I'll be getting him to the vet next week. I just got him today so I haven't been able to take him yet.
He eats regular dog food but wont eat treats, so I don't know if it's stress related. He isn't playing with his toys or chewing his bones either. So I guess he is stressed. I don't know.
Still, he is very sweet and affectionate. The breeder didn't actively housetrain him, yet he has not had an accident. Every time I've taken him out, he went (usually just peed). I'm very pleased with that.
He had never been on a leash before, so the first time, he wouldn't move. After some encouragement and a little dragging, he started walking. Now, if he resists, he only does so for about one second and a few words of encouragement is enough to get him moving. Goldens always have amazed me about how quick they learn. He doesn't pull at all, just walks placidly by my side like he's been doing it for ages.

I checked on the recall, the food I got isn't included in the recall. Thanks for informing me about it, though. I had no idea.


----------



## Max's Dad (Apr 23, 2012)

Hey, I remember you from the other thread.:wave: Congrats again on the new puppy. Very happy for you. 16 weeks is very young. He probably needs a little time to adjust. Have fun!! Golden Retrievers are the best! Have you named your new boy?


----------



## Sashiro (May 16, 2012)

I named him Perrin. He just chewed on a nylabone a little, so that's good. Worst case scenario, I just keep giving him regular dog food as a treat.


----------



## Elisabeth Kazup (Aug 23, 2008)

I also suggest you give him a few days to settle in. Being adopted and moved to a new home is so traumatic. He doesn't know you are a nice person and that he will be happy there. He's confused and unsure of everything. But Goldens bounce back quickly. Find his favorite place to be scratched and you'll be home free!

Congratulations, btw!


----------



## toliva (Nov 24, 2011)

I'm betting within a week or two you will be wondering where the dog went who refused treats 

That said, my pup (who is a food-hound) will often refuse treats on walks, if he is concentrating on something or distracted.


----------



## mooselips (Dec 4, 2011)

I have the opposite problem, Bridget is treat obsessed.

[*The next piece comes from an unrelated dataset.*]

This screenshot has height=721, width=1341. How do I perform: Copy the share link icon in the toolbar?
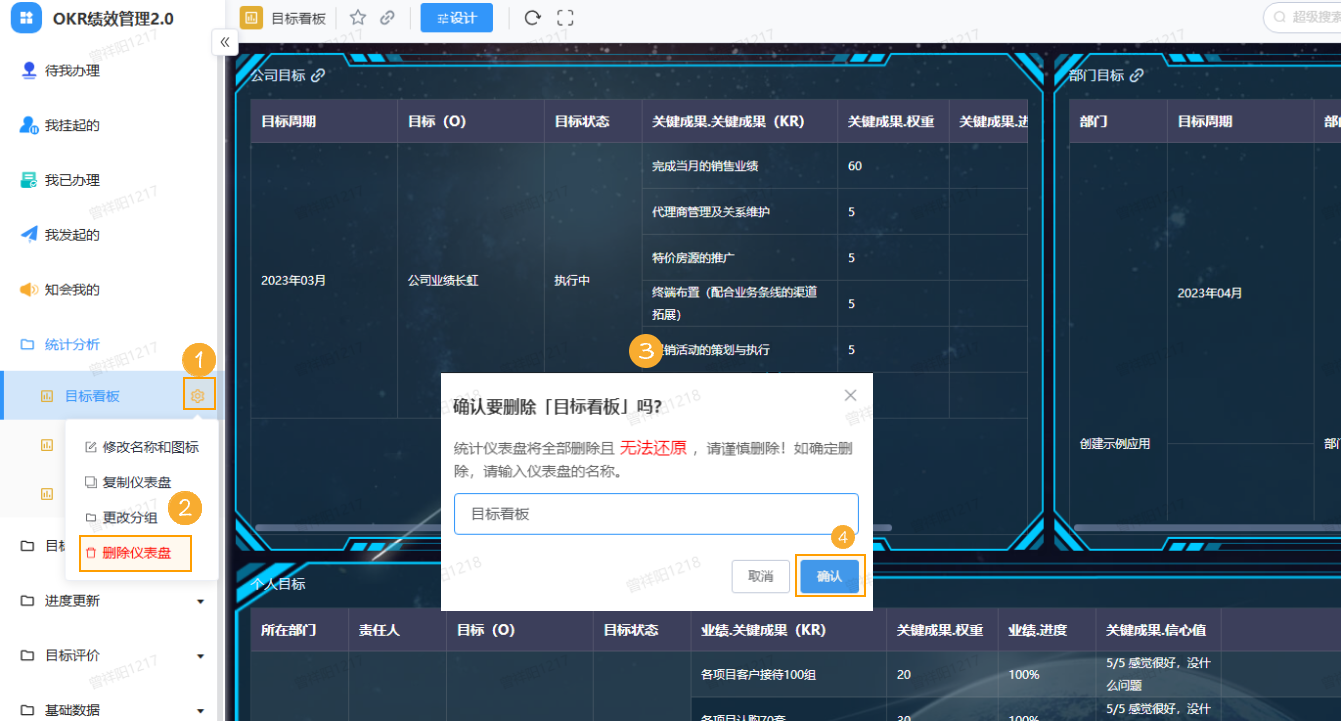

Yeah, I'd give him a while to get settled, you just brought him home, he's most likely kind of scared and confused.


----------



## mooselips (Dec 4, 2011)

P.S. Pictures, we need pictures!


----------



## kwhit (Apr 7, 2008)

Chance, who's a total food freak, won't eat treats whenever he gets stressed, (like at the vet, when we go to any store, basically whenever he's away from home), so I'm sure that he's just nervous. He's only a baby and everything is so new to him. Give him some time and I'm sure he'll start taking treats, especially the liver.


----------



## Sashiro (May 16, 2012)

mooselips said:


> P.S. Pictures, we need pictures!


----------



## Max's Dad (Apr 23, 2012)

Looks like a very happy boy!! Thanks for the photo.


----------



## Sashiro (May 16, 2012)

I just took him to petco to pick up a few things and to try to find some treats he liked.

Not only would he not touch any treat from the treat bar, he turned up his nose at a vastly overpriced bully stick! Well, I guess that's okay since it was like $9 for a tiny bully stick. But still....he wouldn't even lick it. Wouldn't touch pig ears or jumbones, either. He's been chewing on a rawhide roll a little but that's it.
I've never seen a dog this picky.

Heck, I got some food from Zaxby's and set it down in the seat next to him and it could have been a bag of dirt for all the attention he gave it. I guess I should be thankful for that, but still! The only thing he will eat is his dog food.


----------



## CAROLINA MOM (May 12, 2009)

Congratulations, Perrin is a good looking boy. Give him some time to get settled in and adjusted to his new surroundings.


----------



## Tailer'sFolks (Feb 27, 2007)

Handsome Perrin...will like dirt in a few days, watch out! Tailer is not food motivated either...at his first puppy class I would stop at the deli and buy one thin slice each of turkey, ham & roast beef...he'd come running to do the task he was asked to do...take the treat of real meat and spit it out! He loved praise, not food! He still eats only to make ME happy! 

Other dogs eat everything all the time...hummm...

Good Luck! Perrin is gonna give you lots of joy...you say he learns fast...teach, teach, teach...there will be a time, in the not so distant future he wont wanna do a thing! Keep at it! Sit, Come, Stay, Down & Drop-It! Get them solid then add more! don't train too long at anyone time of he'll get board n not listen. 

Enjoy the Puppy Breath and the antics! Keep the Pic's Coming!


----------